By Tim Horton and Keith Gregg
Whether you are looking to become a buyer or a seller, the key to achieving your goals through a succession planning deal is to find the proper partner on the other side of the transaction.
Although your professional life can become much better when you land a great match for transitioning over an advisory practice, the trick is making that happen while avoiding the pitfalls of an inefficient process. There are four steps that every advisor should follow, no matter what side of the transaction you are on.
First, determine the deal criteria. Then avoid middlemen who may not be real experts. Also make sure to leverage technology to minimize legwork. And finally, get to know a couple of the best potential partners before committing to one. Let’s explore each of them in detail.
Before you can even think about finding the best succession planning deal partner, you should determine what constitutes a good deal for you.
Price is bound to be front and center, but other crucial factors may include the location of the deal partner, whether the seller stays on in some capacity for a while or exits immediately, whether the buyer requires financing and if so at what rates and for what length of time, as well as whether the deal is a complete sale or a partial liquidity event.
Then there are client considerations. If you are a buyer, you should decide up front whether you want to add new client segments or grow your existing client base. If you are a seller, you ought to decide early whether you are fine with your clients encountering higher fees or if the buyer needs to maintain your old fee structure for a certain time period.
True succession planning and M&A deal experts do exist, but they are much less common than the abundance of generic middlemen who hold themselves out as such. It is imperative that you avoid unqualified people with little professional experience arranging or consulting on advisory practice transactions that resemble your situation. They will drain your time and money.
A good consultant can help if you feel uncertain about how to go about calculating practice valuations and negotiating deals. Just make sure you inspect their credentials and track record. Look for people with a background in investment banking or who have worked in positions of influence at firms that have bought or sold numerous books of business.
Even then, be wary of anyone claiming to have a surefire method for getting you the most favorable terms imaginable. Succession planning rarely works that way.
You might choose to forgo a consultant if you feel capable enough to handle the deal yourself, but you should not do so without taking advantage of available technology. The best tools for advisors allow them to automate repetitive actions and eliminate human error while casting a wide net according to customized criteria.
For instance, calculating deal terms may prove tiring and confusing without software tailor-made for that need—particularly data points for arriving at practice valuation, financing and contingencies that may trigger discounts or clawbacks.
It’s also much easier to find potential deal partners from across the country and narrow down that list when software allows you to filter deals by location and type as well as by the assets, revenues and fee structure of each practice.
Know Your Partner
Everything up until this point is preparation for the major decision. Once your technology has enabled you to focus on two or three candidates, you need to learn as much about them as possible.

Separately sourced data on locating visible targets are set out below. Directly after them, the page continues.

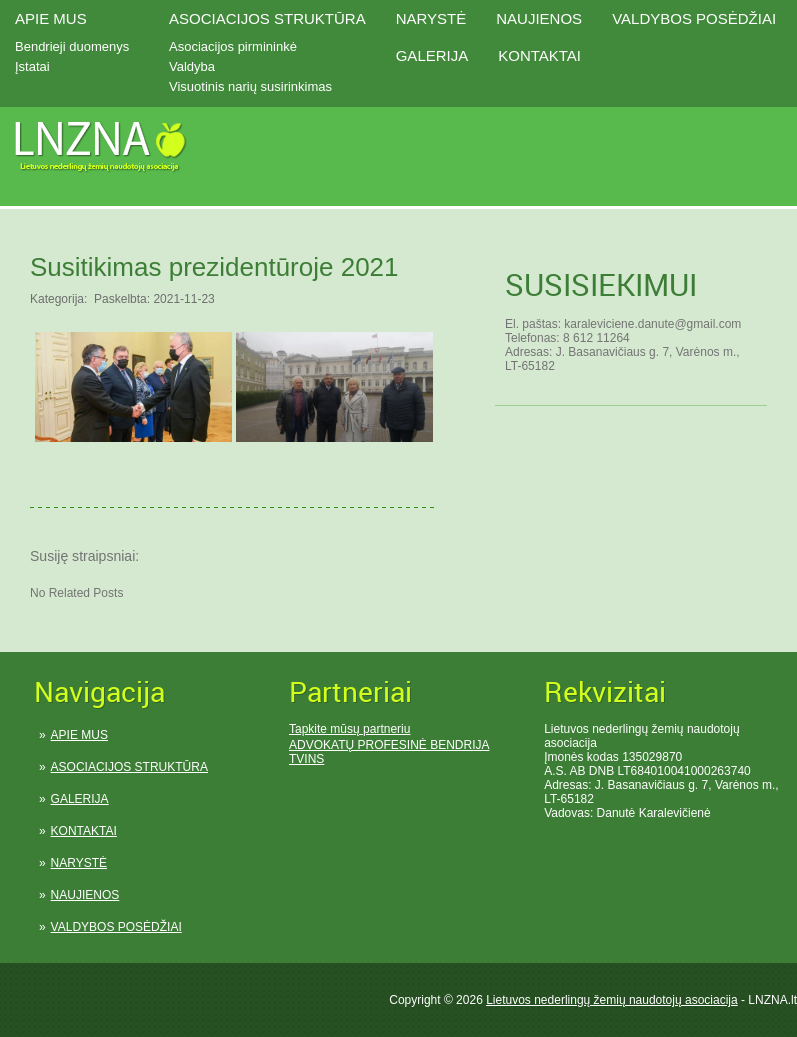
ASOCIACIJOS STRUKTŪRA (267, 18)
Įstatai (32, 66)
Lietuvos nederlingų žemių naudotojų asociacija (612, 1000)
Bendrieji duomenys (72, 46)
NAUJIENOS (539, 18)
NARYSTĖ (431, 18)
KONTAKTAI (539, 55)
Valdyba (192, 66)
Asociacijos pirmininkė (233, 46)
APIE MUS (51, 18)
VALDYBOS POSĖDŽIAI (694, 18)
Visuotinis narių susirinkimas (250, 86)
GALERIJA (432, 55)
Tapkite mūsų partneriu (349, 729)
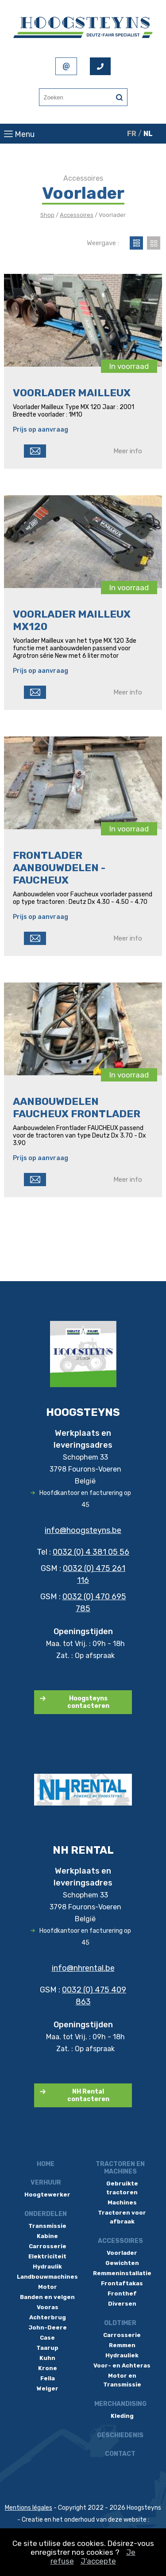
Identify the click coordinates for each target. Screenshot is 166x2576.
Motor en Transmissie (122, 2380)
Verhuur (46, 2182)
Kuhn (47, 2358)
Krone (47, 2368)
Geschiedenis (120, 2435)
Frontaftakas (122, 2283)
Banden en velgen (47, 2297)
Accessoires (76, 215)
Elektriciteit (47, 2256)
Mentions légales (28, 2508)
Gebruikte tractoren (122, 2188)
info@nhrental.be (83, 1968)
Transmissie (47, 2226)
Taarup (47, 2348)
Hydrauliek (122, 2355)
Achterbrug (47, 2317)
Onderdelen (45, 2214)
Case (47, 2337)
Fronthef (122, 2293)
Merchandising (120, 2404)
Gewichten (122, 2263)
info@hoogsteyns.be (83, 1530)
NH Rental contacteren (88, 2095)
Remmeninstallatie (122, 2273)
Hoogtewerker (47, 2194)
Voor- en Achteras (122, 2365)
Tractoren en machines (120, 2167)
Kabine (47, 2236)
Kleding (122, 2416)
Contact (120, 2454)
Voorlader (122, 2253)
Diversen (122, 2303)
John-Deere (47, 2327)
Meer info (127, 451)
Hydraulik (47, 2266)
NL (148, 133)
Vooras (47, 2307)
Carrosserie (47, 2246)
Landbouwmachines (47, 2276)
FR (131, 133)
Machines (122, 2202)
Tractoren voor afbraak (122, 2217)
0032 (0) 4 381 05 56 (91, 1552)
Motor (47, 2287)
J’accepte (98, 2561)
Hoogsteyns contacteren (88, 1702)
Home (45, 2164)
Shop (47, 215)
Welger (47, 2388)
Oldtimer (120, 2323)
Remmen (122, 2345)
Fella (47, 2378)
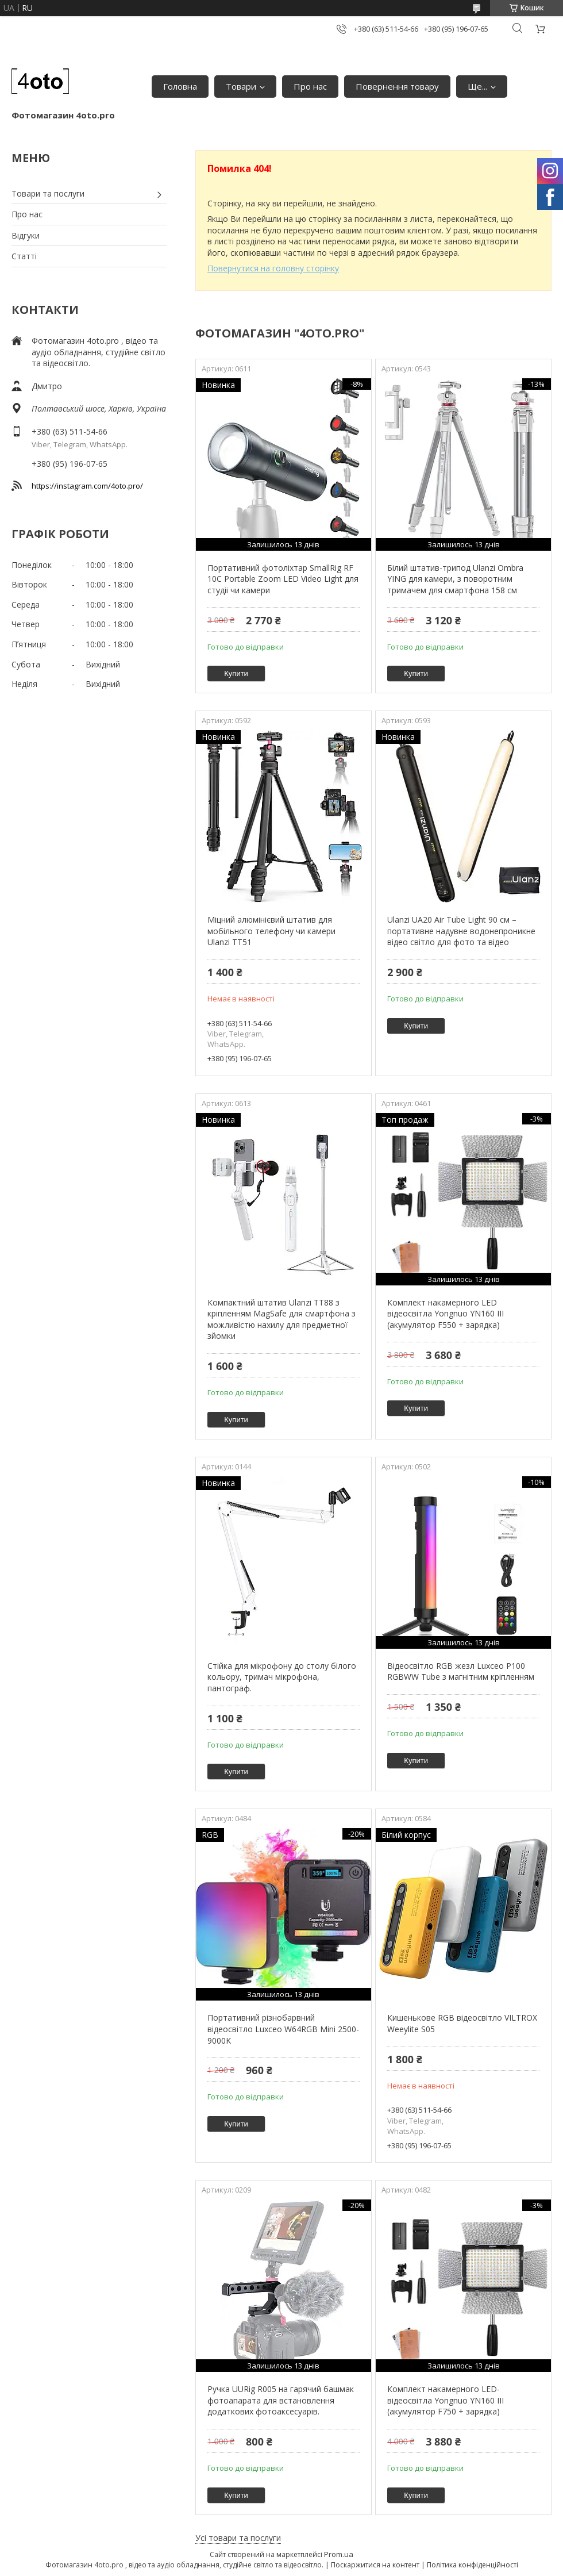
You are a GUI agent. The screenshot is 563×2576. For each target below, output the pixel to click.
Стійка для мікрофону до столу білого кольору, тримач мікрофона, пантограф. (281, 1677)
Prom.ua (338, 2554)
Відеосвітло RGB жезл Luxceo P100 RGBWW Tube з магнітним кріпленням (460, 1671)
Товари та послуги (47, 193)
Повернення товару (397, 86)
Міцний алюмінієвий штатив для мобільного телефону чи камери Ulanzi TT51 (271, 930)
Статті (24, 256)
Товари (241, 86)
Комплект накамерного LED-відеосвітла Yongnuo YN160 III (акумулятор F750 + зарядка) (445, 2400)
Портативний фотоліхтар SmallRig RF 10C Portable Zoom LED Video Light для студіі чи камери (282, 579)
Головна (180, 86)
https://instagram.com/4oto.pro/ (87, 486)
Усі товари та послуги (238, 2537)
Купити (236, 673)
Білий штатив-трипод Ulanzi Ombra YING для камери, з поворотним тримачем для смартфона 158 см (455, 579)
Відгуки (25, 235)
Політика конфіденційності (472, 2565)
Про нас (310, 86)
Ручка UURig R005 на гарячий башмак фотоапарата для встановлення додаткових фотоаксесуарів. (280, 2400)
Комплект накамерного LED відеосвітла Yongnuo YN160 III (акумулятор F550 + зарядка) (445, 1313)
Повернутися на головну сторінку (273, 268)
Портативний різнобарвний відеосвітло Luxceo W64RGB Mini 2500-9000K (283, 2028)
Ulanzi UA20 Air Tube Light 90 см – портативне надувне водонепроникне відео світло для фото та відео (461, 930)
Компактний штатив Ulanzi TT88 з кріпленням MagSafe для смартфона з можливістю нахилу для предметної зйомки (281, 1319)
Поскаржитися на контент (375, 2565)
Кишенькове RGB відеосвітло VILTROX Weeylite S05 (462, 2023)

Their personal values, investment philosophy, conversational style, physical mannerisms and industry reputation are all relevant. For both buyers and sellers, these traits can affect client satisfaction, the post-transaction profitability for the practice and your own financial condition.
Arguably, the proper succession planning deal partner has the capital, expertise and temperament to be someone who would have made a great workday colleague for you. What’s definite is that the proper partner is someone who cares as much about the long-term viability of the business as you do.
Tim Horton is CTO of both Succession Link, an online marketplace for advisor M&A deals, and of its parent company, Chalice Financial Network. Keith Gregg is CEO of Chalice Financial Network, a national membership benefits association for independent financial advisors of all business models.